President Obama tried but was handcuffed for three-quarters of his time by the GOP Congress. At least Obama got $80 billion allocated for renewables and worked with China to cut greenhouse gases.

Trump is worse than George W. Bush.

The Republican Party became aggressively anti-environmental. Right-wingers used SLAPP suits against activists. SLAPP stands for Strategic Lawsuit Against Public Participation. These suits weaponize the courts to censor and silence critics.

Why did the party of Teddy Roosevelt, who gave us the National Parks, become anti-environmental? Money. The oil, coal and chemical corporations made huge contributions to Republican politicians (and some to Democrats) to buy them off.

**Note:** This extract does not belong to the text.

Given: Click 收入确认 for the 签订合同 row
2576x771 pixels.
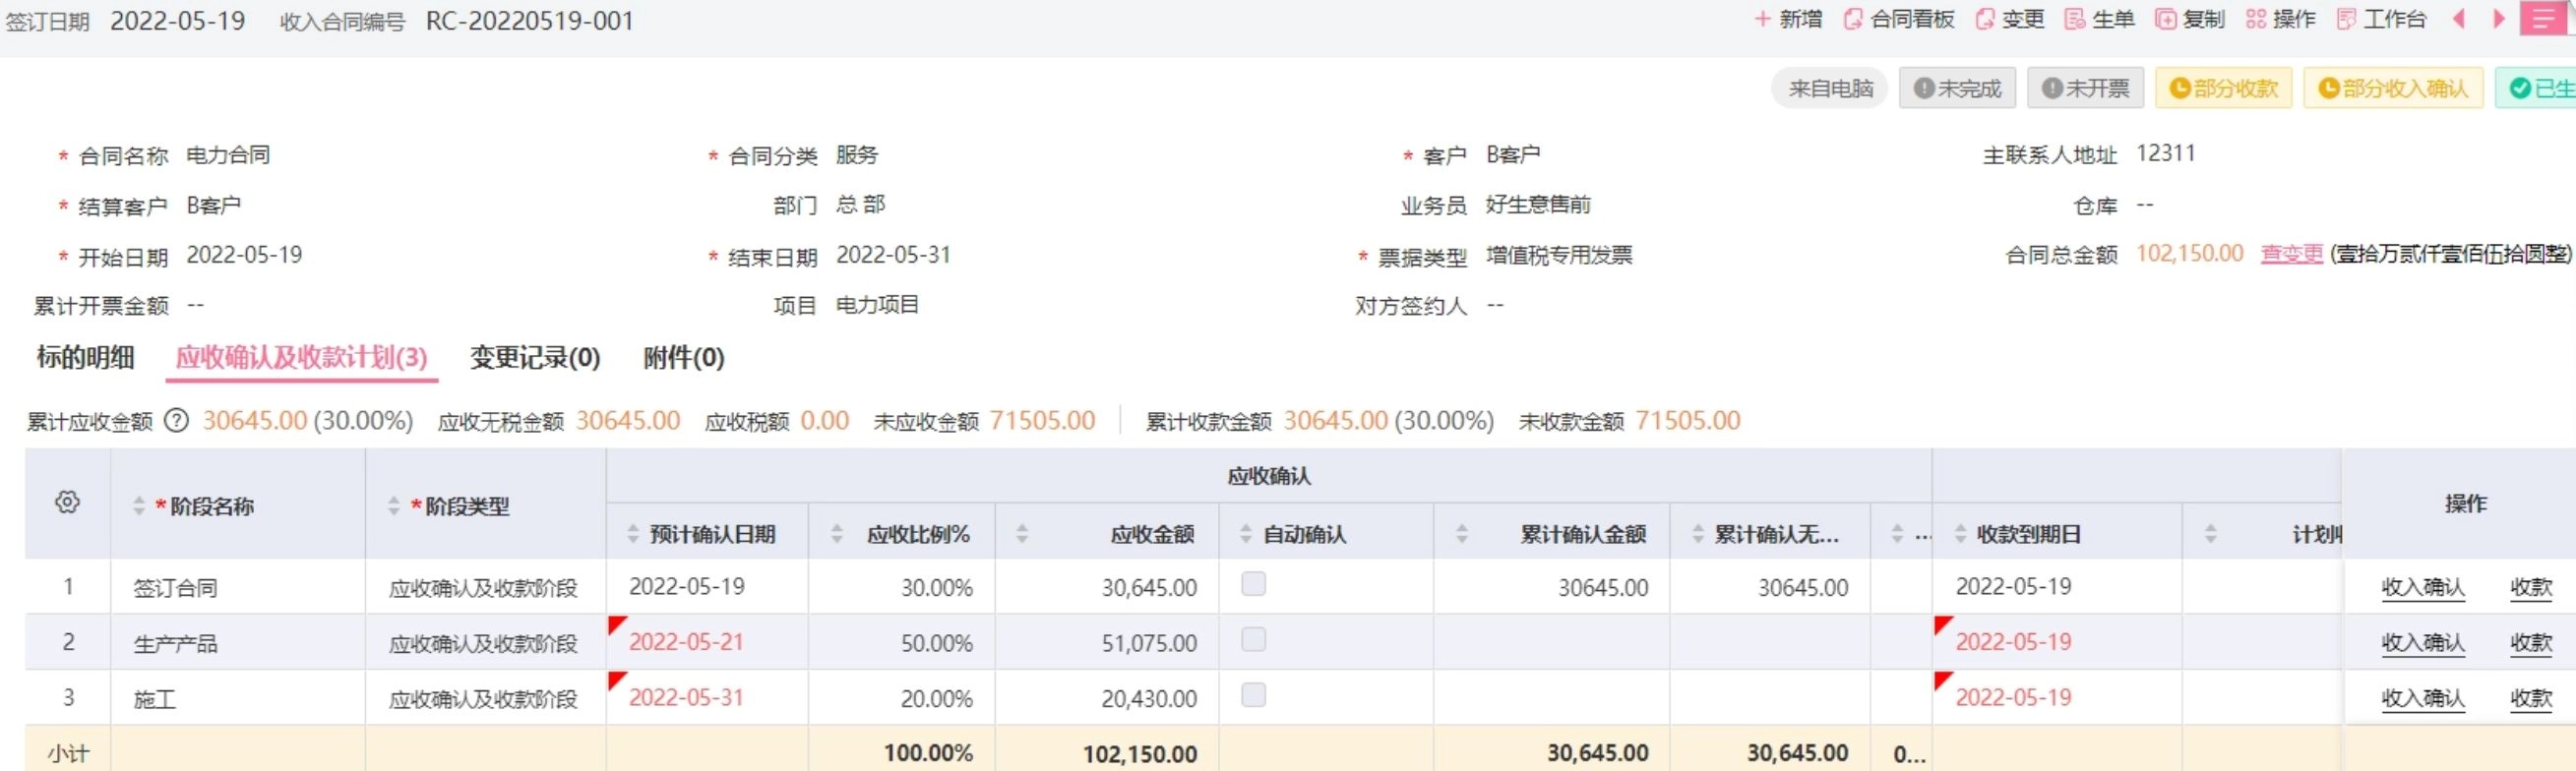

In Earth’s other democracies, both conservative and liberal politicians work for action on climate. Only the U.S. has irrationally anti-science conservatives.

While the vast majority of climate scientists see global warming as a human-made crisis, Republican politicians cite a few hacks employed by big oil.

America was long the leader in polluting the world. We were briefly the leader in cleaning it up. Now we’re obstructing progress.

There are more hurricanes, droughts, floods and wildfires. Bees have died in record numbers and they are essential for pollination in agriculture. A 2014 report in Science showed the loss of plant and animal species is occurring about 1,000 times the rate than if humans weren’t in the picture.

A March 2019 International Energy Agency report shows worldwide demand for oil, coal and natural gas in 2018 grew at their fastest rate this decade. The biggest increases for oil and natural gas came from the U.S. The IEA reports it costs less to develop wind and solar than to maintain almost three-fourths of U.S. coal plants. Building renewable facilities creates jobs so it’s a win-win. 

Things we can do: Vote for candidates who protect the environment; vote with dollars for efficiency, electric lawn mowers, and electric or at least hybrid vehicles; and eat less or no meat, to save grain and water while reducing toxic waste from factory farms.

We humans must care how we treat the Earth. In March 2019, two whales washed ashore dead, one with 88 pounds of plastic trash in its stomach, one with almost 50 pounds. Allowing the oceans to be choked with trash shows that as a species we just don’t care.

Yet on this 50th Earth Day we’d better start to care as if our world depends on it. It does.

— Frank Lingo is a Lawrence resident, a former columnist for The Kansas City Star and author of the novel “Earth Vote.”